Edit #2 - when you say offline/online, I'm assuming you mean in terms of an
online store, versus a physical retail store.

I took it as if the transaction was done in realtime to the backend FI system,
or if it were verified offline at a terminal. In EMV terminals at a physical
merchant location, transactions can be either online or offline ;)

------
lsh123
The biggest problem with ML is that it takes time for it to react to the new
fraud patterns/schemes. While rules engines have their limitations, they also
have one big benefit: they allow to block recognized fraud really fast.

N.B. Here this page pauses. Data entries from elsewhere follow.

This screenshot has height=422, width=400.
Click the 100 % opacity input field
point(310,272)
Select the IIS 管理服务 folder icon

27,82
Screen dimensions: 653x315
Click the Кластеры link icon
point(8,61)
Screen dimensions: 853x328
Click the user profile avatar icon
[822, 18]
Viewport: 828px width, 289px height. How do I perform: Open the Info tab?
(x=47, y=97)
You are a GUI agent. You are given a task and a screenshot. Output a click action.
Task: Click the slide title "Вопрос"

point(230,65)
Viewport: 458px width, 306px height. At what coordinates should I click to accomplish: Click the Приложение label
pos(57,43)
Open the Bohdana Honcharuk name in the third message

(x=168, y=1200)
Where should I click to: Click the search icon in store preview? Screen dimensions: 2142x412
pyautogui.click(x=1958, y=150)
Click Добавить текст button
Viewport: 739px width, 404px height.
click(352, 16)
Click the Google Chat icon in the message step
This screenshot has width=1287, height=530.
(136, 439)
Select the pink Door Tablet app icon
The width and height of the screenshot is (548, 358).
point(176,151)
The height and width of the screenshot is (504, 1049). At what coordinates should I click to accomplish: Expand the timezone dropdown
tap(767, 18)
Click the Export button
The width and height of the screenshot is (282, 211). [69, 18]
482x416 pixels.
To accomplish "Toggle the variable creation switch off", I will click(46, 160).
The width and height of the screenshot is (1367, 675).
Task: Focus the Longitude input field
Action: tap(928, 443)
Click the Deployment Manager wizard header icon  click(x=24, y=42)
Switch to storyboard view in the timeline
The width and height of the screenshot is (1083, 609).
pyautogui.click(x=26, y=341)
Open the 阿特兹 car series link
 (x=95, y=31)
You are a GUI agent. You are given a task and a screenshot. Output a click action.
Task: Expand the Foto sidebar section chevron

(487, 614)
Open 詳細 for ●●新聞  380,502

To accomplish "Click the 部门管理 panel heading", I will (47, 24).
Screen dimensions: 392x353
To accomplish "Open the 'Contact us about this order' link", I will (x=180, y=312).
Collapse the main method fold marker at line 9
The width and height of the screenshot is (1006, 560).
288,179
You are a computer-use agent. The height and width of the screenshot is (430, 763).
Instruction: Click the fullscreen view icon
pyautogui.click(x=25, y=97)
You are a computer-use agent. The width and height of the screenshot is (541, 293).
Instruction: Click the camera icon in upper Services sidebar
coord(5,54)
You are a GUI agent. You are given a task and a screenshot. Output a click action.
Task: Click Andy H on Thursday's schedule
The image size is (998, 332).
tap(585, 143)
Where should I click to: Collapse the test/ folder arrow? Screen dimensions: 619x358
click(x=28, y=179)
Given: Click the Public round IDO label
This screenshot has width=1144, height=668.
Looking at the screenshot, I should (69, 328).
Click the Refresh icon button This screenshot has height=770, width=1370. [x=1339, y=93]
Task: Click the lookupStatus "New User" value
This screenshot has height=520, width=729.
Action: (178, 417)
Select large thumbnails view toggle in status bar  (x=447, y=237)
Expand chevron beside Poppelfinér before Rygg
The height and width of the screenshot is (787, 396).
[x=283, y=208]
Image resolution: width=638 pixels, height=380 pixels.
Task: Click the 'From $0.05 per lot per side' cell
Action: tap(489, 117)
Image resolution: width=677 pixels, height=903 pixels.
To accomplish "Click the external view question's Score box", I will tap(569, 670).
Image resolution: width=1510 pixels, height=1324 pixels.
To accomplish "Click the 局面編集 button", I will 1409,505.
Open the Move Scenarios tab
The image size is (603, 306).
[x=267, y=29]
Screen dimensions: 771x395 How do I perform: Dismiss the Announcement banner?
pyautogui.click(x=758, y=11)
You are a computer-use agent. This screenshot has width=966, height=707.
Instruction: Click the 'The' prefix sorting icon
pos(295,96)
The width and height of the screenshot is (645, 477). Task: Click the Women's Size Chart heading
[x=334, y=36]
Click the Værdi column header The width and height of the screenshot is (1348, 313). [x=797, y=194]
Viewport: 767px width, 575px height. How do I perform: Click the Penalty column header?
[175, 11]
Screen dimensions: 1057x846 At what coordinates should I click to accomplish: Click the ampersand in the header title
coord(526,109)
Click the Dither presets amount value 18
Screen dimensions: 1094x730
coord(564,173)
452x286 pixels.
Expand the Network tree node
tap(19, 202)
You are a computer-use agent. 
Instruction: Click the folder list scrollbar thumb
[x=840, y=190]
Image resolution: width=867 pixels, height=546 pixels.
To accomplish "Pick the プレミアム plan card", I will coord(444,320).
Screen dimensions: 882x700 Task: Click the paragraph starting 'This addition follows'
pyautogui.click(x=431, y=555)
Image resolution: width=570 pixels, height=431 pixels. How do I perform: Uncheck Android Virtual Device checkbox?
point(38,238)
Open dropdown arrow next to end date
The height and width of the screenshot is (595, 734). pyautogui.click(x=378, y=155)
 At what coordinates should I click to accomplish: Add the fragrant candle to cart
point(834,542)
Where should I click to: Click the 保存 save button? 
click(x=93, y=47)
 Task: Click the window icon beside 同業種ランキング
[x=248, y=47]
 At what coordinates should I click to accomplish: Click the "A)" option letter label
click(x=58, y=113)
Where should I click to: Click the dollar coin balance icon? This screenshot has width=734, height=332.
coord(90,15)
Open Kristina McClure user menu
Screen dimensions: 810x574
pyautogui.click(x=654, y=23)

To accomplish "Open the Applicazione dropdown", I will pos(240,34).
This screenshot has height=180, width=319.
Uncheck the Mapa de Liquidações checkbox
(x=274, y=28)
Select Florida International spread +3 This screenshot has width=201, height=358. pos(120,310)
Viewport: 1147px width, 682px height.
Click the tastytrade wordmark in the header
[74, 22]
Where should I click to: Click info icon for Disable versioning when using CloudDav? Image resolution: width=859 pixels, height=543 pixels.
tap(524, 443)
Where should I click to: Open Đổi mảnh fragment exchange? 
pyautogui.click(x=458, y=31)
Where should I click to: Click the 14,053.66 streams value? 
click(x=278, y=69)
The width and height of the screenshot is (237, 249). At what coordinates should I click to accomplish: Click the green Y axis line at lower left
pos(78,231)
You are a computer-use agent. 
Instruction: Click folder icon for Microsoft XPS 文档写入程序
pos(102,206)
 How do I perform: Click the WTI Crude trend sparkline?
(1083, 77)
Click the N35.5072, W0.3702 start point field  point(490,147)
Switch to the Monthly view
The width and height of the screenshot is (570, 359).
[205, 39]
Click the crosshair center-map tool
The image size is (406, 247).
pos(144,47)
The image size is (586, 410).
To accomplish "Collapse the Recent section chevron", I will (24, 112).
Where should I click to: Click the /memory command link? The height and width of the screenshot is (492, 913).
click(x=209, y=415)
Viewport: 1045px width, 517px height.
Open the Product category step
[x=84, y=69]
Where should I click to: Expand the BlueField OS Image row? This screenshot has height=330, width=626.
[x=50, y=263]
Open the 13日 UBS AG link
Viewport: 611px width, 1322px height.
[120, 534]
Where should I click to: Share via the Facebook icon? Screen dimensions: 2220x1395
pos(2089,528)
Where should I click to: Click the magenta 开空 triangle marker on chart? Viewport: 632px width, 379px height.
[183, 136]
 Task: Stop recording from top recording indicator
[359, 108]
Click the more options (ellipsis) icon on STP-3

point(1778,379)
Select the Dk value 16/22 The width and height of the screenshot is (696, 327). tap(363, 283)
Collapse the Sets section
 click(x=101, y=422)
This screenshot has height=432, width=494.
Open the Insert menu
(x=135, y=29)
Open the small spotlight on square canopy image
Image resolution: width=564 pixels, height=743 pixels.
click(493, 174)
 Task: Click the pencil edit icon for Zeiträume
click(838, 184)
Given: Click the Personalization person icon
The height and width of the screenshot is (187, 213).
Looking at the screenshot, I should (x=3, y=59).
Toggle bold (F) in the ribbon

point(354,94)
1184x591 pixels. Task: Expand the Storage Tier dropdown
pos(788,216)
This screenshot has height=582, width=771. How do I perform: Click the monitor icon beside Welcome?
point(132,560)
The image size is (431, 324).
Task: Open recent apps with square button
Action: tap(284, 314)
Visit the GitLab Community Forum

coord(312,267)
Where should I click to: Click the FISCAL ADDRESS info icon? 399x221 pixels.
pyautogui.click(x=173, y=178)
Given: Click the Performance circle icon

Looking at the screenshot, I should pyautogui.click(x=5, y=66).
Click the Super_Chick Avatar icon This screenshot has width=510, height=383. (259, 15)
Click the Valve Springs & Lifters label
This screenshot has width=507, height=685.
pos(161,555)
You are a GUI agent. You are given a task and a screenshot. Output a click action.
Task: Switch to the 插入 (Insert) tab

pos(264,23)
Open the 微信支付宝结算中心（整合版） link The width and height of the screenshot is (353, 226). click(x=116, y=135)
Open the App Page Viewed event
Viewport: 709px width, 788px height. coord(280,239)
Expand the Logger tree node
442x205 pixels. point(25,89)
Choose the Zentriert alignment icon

So the actual question here is whether the ML for detecting fraud is better
than a flexible rules engine and goods analysts/statisticians. In my personal
experience, statistical analysis and anomalies detection effectively handles
majority of the fraud. I would be interested to see a more detailed analysis
of Sift Science performance with some numbers for false positives/false
negatives for example, though (of course) it is probably proprietary
information.

------
milkmanjr
Awesome stuff. I use sift science, in addition to some basic fraud prevention,
and what they are doing has allowed me to sleep easier at night.

Kudos to the Sift Science team!

------
suprgeek
Is the fact that this is based on "no rules just data" even sensible? Or is it
an artifact of bad reporting?

Many Credit card fraud prevention systems such as the Falcon Fraud Manager use
both Rules and ML (Neural Network modelling) to tackle this issue. I am not
sure that a purely data centric approach with no rules even makes sense.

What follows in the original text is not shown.